Congressman Rush Holt said that making everyone go through the scanners goes against a "central tenet of our society and our government, that we do not regard people with suspicion first."

Michael Roberts, a US pilot who last year refused to be patted down by the TSA, said the scanners were another example of the government meddling in Americans' private lives.

He and James Babb, co-founder of a grassroots movement that called for travelers to boycott body scans on the busiest travel day of the year -- the day before Thanksgiving -- called for the TSA to be abolished and for travelers' security to be put in the hands of the free market.

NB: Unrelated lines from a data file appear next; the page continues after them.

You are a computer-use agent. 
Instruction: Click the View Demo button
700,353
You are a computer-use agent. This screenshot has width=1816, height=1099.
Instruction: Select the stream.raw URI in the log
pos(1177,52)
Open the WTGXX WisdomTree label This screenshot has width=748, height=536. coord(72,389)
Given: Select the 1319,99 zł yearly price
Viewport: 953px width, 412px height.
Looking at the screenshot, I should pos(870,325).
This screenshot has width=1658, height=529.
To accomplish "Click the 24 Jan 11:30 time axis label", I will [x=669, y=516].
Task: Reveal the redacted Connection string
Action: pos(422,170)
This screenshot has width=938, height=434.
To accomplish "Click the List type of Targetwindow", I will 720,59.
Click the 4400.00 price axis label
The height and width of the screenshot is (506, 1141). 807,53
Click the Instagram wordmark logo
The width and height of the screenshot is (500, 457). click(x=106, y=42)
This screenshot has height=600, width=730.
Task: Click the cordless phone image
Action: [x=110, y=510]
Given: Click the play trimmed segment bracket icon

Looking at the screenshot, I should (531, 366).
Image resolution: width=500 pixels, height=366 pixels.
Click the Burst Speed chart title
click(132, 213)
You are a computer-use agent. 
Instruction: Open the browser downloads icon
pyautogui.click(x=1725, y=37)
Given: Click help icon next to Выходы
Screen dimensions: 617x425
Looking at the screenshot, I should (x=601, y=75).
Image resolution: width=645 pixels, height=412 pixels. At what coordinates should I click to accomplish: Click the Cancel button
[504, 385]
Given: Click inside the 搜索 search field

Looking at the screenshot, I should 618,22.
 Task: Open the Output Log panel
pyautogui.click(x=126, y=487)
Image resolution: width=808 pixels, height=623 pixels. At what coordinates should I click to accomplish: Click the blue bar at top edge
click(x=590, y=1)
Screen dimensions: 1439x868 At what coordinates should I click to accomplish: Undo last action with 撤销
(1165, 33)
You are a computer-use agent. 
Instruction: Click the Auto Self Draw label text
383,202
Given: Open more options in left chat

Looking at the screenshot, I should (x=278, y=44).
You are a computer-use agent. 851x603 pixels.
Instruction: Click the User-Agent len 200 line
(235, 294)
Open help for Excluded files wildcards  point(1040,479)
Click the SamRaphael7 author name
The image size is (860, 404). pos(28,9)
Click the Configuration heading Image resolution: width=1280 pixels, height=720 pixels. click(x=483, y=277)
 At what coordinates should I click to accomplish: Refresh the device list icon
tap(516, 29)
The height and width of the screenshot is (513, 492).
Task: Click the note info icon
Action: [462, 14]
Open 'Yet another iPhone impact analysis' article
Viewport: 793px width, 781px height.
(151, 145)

But amid the voices saying that the new security measures were violating Americans' constitutional right to privacy and calling for the TSA's heads, a lone voice came out with a different reason for why the agency should change the way it screens travelers.

Simply put, scanners don't work, said international security expert Edward Luttwak.

In a test conducted in Europe, German prison guards were instructed to sneak explosives past three different scanners, including the full-body X-ray machine currently causing such a furore in the United States, Luttwak, a senior associate at the Center for International and Strategic Studies, said.

"They did it with such ease that the Air Travel Association, IATA, said there is no case for scanners," said Luttwak.

The better solution would be to use data that is available to the travel industry to identify and separate frequent fliers and other travelers who are unlikely to be terrorist wannabes from travelers who, for whatever reason, arouse suspicion. Then, only screen suspect travelers.

"The guy who has traveled 50 times in the last 50 weeks without blowing up an airplane is unlikely to become a terrorist the 51st time," said Luttwak.

This sort of screening method is already used successfully at airports around the world, including in high-risk countries like Israel, Luttwak said.

If the TSA were to switch to it, they would not only save travelers a lot of time and headaches, but would also reduce the security risk that has been created at US departure terminals by long, slow-moving lines of passengers waiting to clear security.